_What the exercise asks_.
Once the line with "You are a computer-use agent." is found, write it out along with each later line exactly, through the end of the entries, skipping every picture.

***** Extracted material *****

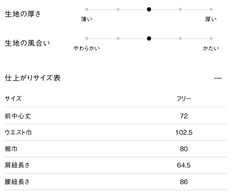Click the filled black dot on 生地の風合い scale
Screen dimensions: 233x195
[x=149, y=38]
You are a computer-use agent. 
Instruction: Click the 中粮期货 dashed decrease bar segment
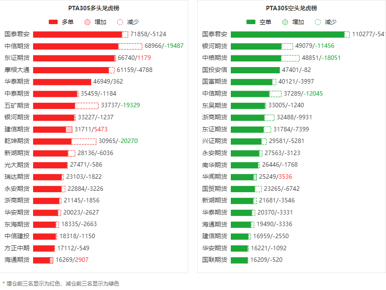coord(290,58)
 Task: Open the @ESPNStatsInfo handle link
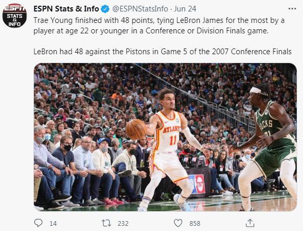(x=140, y=9)
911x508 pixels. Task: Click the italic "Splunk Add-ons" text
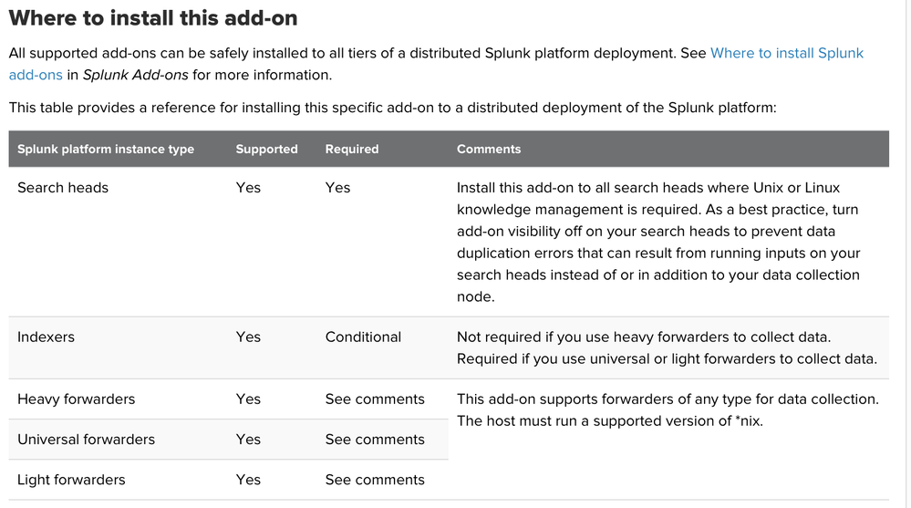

*****

_Response area_.
You are a computer-use agent. 
Instruction: Click the 中粮期货 dashed decrease bar segment
coord(290,58)
 Task: Open the @ESPNStatsInfo handle link
(x=140, y=9)
911x508 pixels. Task: Click the italic "Splunk Add-ons" text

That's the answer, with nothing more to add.